Tekst en vertaling
1. | Cada mañana Pedro monta en bici por el carril bici. | Elke ochtend rijdt Pedro op het fietspad. |
2. | Él elige este transporte porque es el más sostenible y rápido. | Hij kiest voor dit vervoermiddel omdat het het meest duurzaam en snel is. |
3. | Siempre da el consejo de usar el transporte público o montar en bici. | Hij geeft altijd het advies om het openbaar vervoer te gebruiken of te fietsen. |
4. | En la ciudad hay muchas zonas verdes y le gusta pasar por ellas. | In de stad zijn er veel groene zones en hij houdt ervan om erdoorheen te gaan. |
5. | El autobús es su transporte preferido cuando no puede usar la bici. | De bus is zijn favoriete vervoermiddel wanneer hij geen gebruik kan maken van de fiets. |
6. | Él les dice a sus amigos: "Deberíais montar en bici más para ayudar al medioambiente." | Hij zegt tegen zijn vrienden: "Jullie zouden meer moeten fietsen om het milieu te helpen." |
7. | A veces piensa: "Con más personas usando el transporte público habría menos coches por las calles." | Soms denkt hij: "Met meer mensen die het openbaar vervoer gebruiken, zouden er minder auto's op de straten zijn." |
8. | También las ciudades serían mejores para vivir. | De steden zouden ook betere plekken om te wonen zijn. |
9. | Otra cosa es que montar en bici es más sano. | Een ander ding is dat fietsen gezonder is. |
10. | Pedro sueña con el mundo más sostenible por el uso de transportes ecológicos. | Pedro droomt van de duurzaamste wereld door het gebruik van ecologisch vervoer. |
Oefening 1: Discussievragen
Instructie: Bespreek de vragen nadat je naar de audio hebt geluisterd of de tekst hebt gelezen.
- ¿Qué medio de transporte usa Pedro cada mañana?
- ¿Qué consejo da Pedro sobre el transporte?
- ¿Con qué sueña Pedro?
- ¿Hay muchos carriles bici en tu país?
- ¿Qué otros medios de transporte sostenibles conoces?
Welk vervoermiddel gebruikt Pedro elke ochtend?
Welk advies geeft Pedro over het vervoer?
Waar droomt Pedro van?
Zijn er veel fietspaden in jouw land?
Welke andere duurzame vervoersmiddelen ken je?

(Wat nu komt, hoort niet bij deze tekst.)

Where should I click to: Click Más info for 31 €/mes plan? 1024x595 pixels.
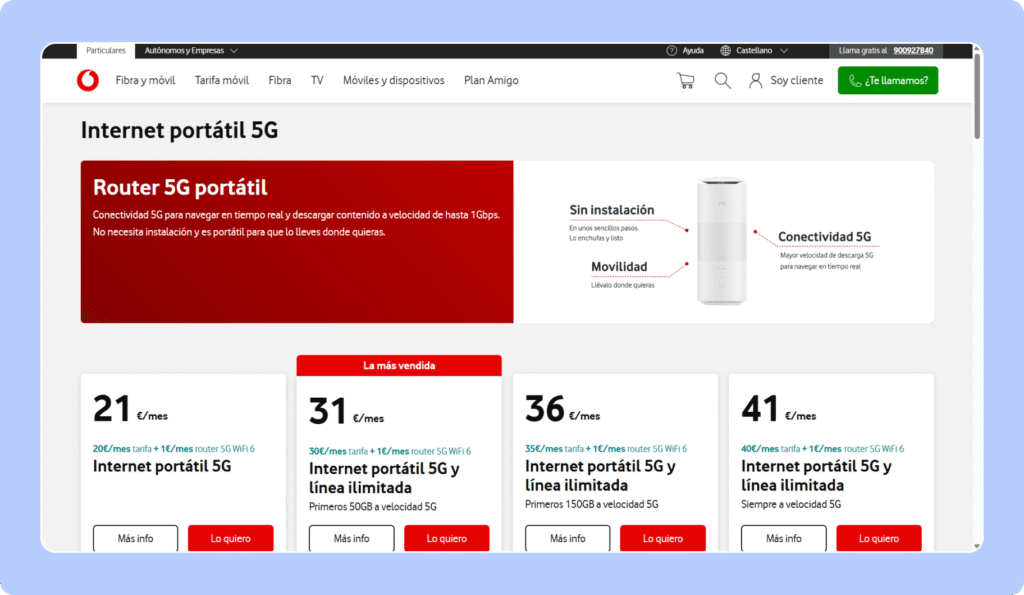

Oefening 2: Vul de open plekken in en maak de zinnen af
Instructie: Vul het juiste woord in.
preferido, elige, montar en bici, zonas verdes, consejo, carril bici
1.
En la ciudad hay muchas ... y le gusta pasar por ellas.

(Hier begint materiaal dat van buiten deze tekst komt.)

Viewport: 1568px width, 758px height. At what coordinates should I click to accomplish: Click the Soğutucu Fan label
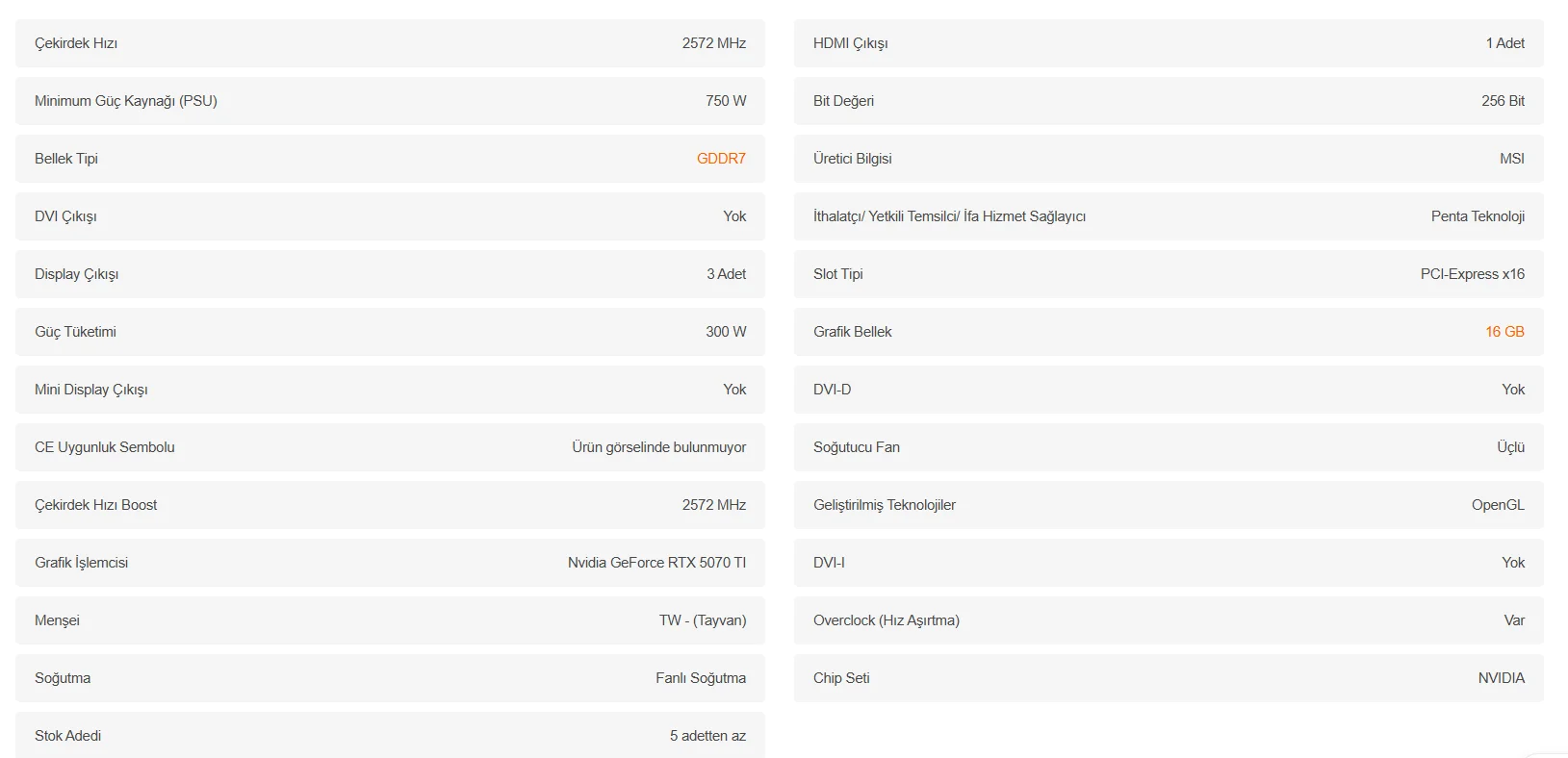tap(856, 447)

(In de stad zijn er veel groene zones en hij vindt het leuk om erdoorheen te gaan.)
2.
El autobús es su transporte ... cuando no puede usar la bici.
(De bus is zijn favoriete vervoermiddel wanneer hij de fiets niet kan gebruiken.)
3.
Él les dice a sus amigos: "Deberíais ... más para ayudar al medioambiente."
(Hij zegt tegen zijn vrienden: "Jullie zouden meer moeten fietsen om het milieu te helpen.")
4.
Cada mañana Pedro monta en bici por el ....
(Elke ochtend fietst Pedro over het fietspad.)
5.
Él ... este transporte porque es el más sostenible y rápido.
(Hij kiest dit vervoer omdat het het meest duurzame en snelste is.)
6.
Siempre da el ... de usar el transporte público o montar en bici.
(Hij geeft altijd de raad om het openbaar vervoer te gebruiken of te fietsen.)